— TRY IT —
Output the exact lines that start at the one containing "The height and width of the screenshot is (644, 815)." and continue to the last line of the entries below; do not output pictures.

╭─ INFORMATION GIVEN

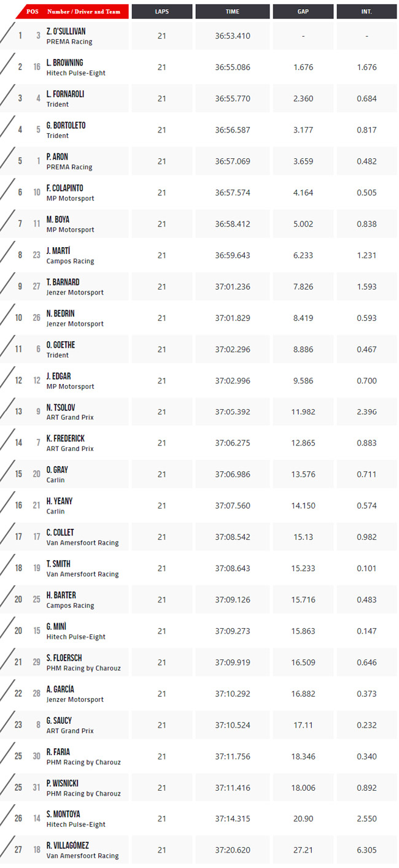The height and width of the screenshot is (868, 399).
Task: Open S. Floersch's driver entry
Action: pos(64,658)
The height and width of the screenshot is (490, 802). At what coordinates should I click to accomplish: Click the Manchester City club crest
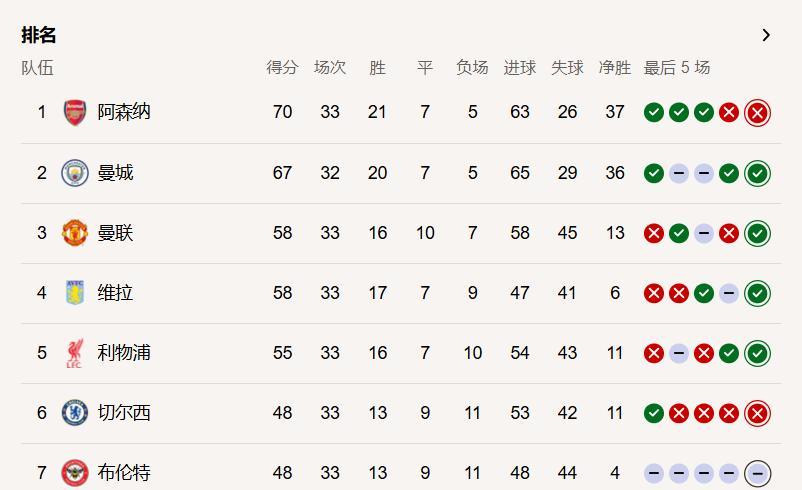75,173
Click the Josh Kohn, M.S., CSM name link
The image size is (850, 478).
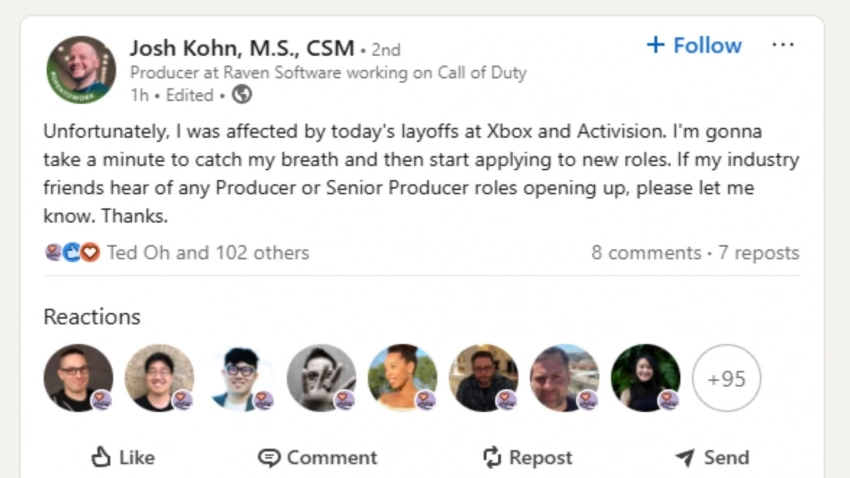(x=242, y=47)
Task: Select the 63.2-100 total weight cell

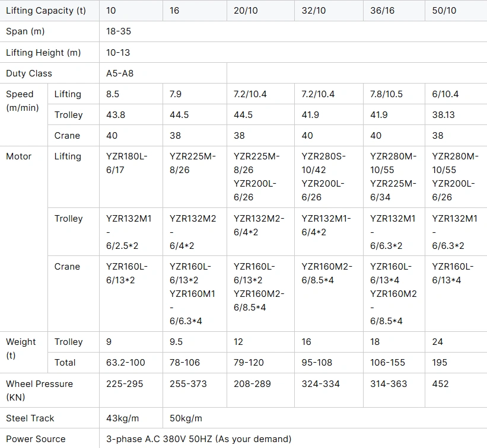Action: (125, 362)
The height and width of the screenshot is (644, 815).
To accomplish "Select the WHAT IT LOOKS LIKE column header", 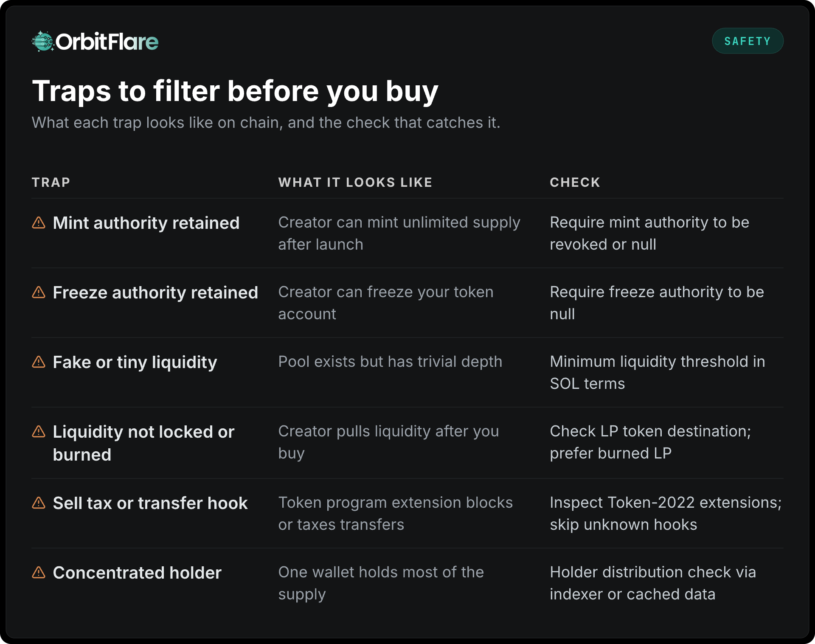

╰─

— WRITTEN ANSWER —
The height and width of the screenshot is (644, 815).
To accomplish "Select the WHAT IT LOOKS LIKE column header", 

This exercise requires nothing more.